— TEXTO DE ORIGEM —
⁂
Pelo caminho, iniciámos a prática das Provas dos Factos e vamos a caminho das 100; deixámos de ser um jornal que “faz textos, fotografias e desenhos” e passámos a fazer reportagens multimédia tão acutilantes que as televisões as incluem nos seus noticiários em prime-time. Ganhámos dezenas de prémios de grafismo, webdesign e infografia. Fomos o jornal mais bem desenhado da Europa. Criámos um sistema de paywall nas plataformas digitais, um passo que, se empurrou alguns leitores para os sites “sem muro”, contribuiu para aumentar as receitas e fidelizar leitores digitais dentro e fora de Portugal. Num gesto inexorável que o mercado acabará por acompanhar, fomos pioneiros e temos hoje uma base de assinantes digitais que, embora não garanta a necessária solidez financeira, é uma peça importante no complexo puzzle da sustentabilidade de um jornal que não cede ao populismo nem à tentação do clique fácil.
E, last but not least, acabámos de ganhar um financiamento de meio milhão de euros do Fundo de Inovação da Google com uma ideia do João Pedro Pereira, o mais geek de todos nós: dar ao leitor um pacote de informação personalizada, seleccionada com base no tempo que o leitor esteve sem consultar o PÚBLICO online, na hora a que regressa, nos seus interesses e hábitos de leitura, se usa um telemóvel, um tablet ou um desktop.
⁂
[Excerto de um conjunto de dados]
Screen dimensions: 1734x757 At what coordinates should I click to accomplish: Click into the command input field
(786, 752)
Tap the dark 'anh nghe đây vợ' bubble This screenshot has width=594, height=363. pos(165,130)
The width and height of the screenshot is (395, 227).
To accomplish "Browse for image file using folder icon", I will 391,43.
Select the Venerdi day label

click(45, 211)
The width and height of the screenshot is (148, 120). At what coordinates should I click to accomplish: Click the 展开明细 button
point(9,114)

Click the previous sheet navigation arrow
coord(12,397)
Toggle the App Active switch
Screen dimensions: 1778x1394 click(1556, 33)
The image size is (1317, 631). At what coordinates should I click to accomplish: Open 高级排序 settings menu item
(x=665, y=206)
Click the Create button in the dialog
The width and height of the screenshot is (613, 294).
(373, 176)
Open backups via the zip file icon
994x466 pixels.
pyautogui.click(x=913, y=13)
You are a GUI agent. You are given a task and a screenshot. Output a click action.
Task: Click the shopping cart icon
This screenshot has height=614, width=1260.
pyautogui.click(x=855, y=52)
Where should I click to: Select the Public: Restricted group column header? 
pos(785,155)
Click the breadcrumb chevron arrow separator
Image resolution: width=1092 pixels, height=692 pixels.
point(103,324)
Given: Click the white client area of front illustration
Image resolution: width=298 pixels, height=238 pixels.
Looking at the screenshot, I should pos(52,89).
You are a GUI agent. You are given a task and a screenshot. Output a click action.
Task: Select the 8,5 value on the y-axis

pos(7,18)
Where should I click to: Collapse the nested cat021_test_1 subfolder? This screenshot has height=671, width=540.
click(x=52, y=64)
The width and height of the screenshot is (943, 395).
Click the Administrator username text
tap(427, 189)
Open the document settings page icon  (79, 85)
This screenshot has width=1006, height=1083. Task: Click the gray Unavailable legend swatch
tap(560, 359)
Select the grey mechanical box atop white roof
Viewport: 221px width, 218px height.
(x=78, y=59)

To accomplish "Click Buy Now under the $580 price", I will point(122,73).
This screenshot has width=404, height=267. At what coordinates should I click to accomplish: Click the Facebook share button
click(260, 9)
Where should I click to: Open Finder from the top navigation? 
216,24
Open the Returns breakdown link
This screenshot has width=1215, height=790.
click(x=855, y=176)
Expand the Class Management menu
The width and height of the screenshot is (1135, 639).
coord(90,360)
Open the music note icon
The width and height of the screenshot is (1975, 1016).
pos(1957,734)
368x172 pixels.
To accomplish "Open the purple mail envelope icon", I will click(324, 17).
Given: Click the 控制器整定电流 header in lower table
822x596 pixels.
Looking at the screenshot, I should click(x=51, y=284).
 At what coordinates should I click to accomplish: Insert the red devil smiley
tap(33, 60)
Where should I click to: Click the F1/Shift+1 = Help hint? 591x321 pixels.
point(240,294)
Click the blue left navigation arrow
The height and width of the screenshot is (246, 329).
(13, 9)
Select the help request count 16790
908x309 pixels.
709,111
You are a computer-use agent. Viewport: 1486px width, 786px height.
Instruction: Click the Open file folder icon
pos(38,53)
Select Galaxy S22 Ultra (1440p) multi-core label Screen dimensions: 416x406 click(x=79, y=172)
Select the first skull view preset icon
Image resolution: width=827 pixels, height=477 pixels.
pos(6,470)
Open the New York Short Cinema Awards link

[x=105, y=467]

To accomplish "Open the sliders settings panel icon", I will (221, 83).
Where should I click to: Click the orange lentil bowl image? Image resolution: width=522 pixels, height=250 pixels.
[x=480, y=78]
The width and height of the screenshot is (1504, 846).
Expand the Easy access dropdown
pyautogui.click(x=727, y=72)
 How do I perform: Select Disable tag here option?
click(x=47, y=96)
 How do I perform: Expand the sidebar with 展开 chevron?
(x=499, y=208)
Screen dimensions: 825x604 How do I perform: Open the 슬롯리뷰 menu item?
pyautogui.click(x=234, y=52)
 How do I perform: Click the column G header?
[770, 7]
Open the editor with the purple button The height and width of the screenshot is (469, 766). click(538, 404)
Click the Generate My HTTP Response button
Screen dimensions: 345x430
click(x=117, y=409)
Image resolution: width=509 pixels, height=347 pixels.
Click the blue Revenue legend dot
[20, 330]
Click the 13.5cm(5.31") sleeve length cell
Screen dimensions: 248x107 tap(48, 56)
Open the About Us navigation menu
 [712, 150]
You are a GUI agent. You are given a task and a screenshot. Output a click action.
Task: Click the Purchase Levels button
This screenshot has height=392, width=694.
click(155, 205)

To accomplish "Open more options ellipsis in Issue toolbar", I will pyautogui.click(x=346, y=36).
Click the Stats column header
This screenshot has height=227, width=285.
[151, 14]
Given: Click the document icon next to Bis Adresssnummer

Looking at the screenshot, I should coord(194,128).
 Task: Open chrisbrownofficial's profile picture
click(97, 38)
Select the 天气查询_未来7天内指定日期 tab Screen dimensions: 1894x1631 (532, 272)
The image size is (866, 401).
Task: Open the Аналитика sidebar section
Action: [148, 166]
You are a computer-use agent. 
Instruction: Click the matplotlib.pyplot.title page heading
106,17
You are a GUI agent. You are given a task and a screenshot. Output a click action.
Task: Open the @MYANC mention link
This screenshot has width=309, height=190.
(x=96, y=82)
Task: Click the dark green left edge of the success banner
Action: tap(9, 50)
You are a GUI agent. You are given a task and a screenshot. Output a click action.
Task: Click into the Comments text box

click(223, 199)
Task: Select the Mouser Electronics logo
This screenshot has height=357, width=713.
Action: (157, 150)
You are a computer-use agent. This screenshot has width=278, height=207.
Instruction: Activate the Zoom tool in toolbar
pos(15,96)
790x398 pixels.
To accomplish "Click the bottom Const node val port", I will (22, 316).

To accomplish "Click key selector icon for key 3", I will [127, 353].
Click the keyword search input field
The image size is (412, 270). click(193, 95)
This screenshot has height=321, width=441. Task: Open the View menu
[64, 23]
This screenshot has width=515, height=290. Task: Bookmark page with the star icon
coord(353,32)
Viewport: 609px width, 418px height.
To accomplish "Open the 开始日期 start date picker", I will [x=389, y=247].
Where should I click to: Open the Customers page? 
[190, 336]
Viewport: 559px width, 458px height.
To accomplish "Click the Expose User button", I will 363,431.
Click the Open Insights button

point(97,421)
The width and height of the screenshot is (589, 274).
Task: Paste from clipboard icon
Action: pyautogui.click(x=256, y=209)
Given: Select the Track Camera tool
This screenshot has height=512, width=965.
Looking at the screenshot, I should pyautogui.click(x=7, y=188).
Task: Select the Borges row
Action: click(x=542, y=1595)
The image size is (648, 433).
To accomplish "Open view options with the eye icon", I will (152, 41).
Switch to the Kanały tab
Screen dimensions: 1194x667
⁂
— TAREFA DO EXERCÍCIO 1 —
Indique se cada afirmação abaixo concorda com o texto sobre o jornal PÚBLICO, respondendo sim ou não e citando as palavras do texto que o decidem.
(a) O jornal criou um sistema de paywall nas plataformas digitais.
(b) A base de assinantes digitais garante ao jornal a solidez financeira necessária.
(c) O financiamento do Fundo de Inovação da Google foi de um milhão de euros.
— TAREFA DO EXERCÍCIO 2 —
Responda a cada pergunta sobre o texto acerca do jornal PÚBLICO.
(a) De que número se aproximam as Provas dos Factos?
(b) De onde foi o jornal considerado o mais bem desenhado?
(c) De quem foi a ideia que ganhou o financiamento do Fundo de Inovação da Google?
— TAREFA DO EXERCÍCIO 3 —
Prossiga o texto sobre o jornal PÚBLICO a partir da última frase apresentada.

— RESPOSTA ESCRITA 1 —
(a) Sim: "Criámos um sistema de paywall nas plataformas digitais"
(b) Não: "embora não garanta a necessária solidez financeira"
(c) Não: "um financiamento de meio milhão de euros do Fundo de Inovação da Google"

— RESPOSTA ESCRITA 2 —
(a) 100
(b) Da Europa
(c) De João Pedro Pereira

— RESPOSTA ESCRITA 3 —
Saio orgulhosa do que fizemos, mas descontente com o jornal que damos aos leitores. Queremos sempre mais e melhor. Este é o problema. O nosso excel das frustrações é longo. A gestão do pipeline dos projectos digitais — o facto de hoje usarmos a palavra pipeline diz bem sobre o muito que mudou nas redacções — exige contemplar os meios (escassos), as ambições (grandes) e a pressão da actualidade e da concorrência (imparáveis). Há projectos há meses no pipeline. Fazemos sempre menos do que queremos — em todas as frentes. Pusemos “o Sequeira no lugar certo”, mas todos os dias vamos para casa insatisfeitos.
Os jornais são feitos por muitas pessoas. Aqui, somos quase 200. Já estou a ouvir a Teresa de Sousa dizer em voz alta no meio da redacção: “Lá estão vocês com a mania de que somos todos iguais!”. Não somos. O nosso querido Miguel Gaspar, de quem sentimos tanta falta, era seguramente diferente. À redacção, quero agradecer o esforço, o brio, a inteligência, a cultura e a imaginação. Aos directores-adjuntos agradeço tudo isso e mais uma coisa: a resiliência.
Vencerá o jornalismo que for relevante, incómodo, ético e independente — já agora, o único pelo qual vale a pena perder o sono. Sobreviverá quem conseguir manter isso e ao mesmo tempo chegar aos leitores, conquistar assinantes e publicidade.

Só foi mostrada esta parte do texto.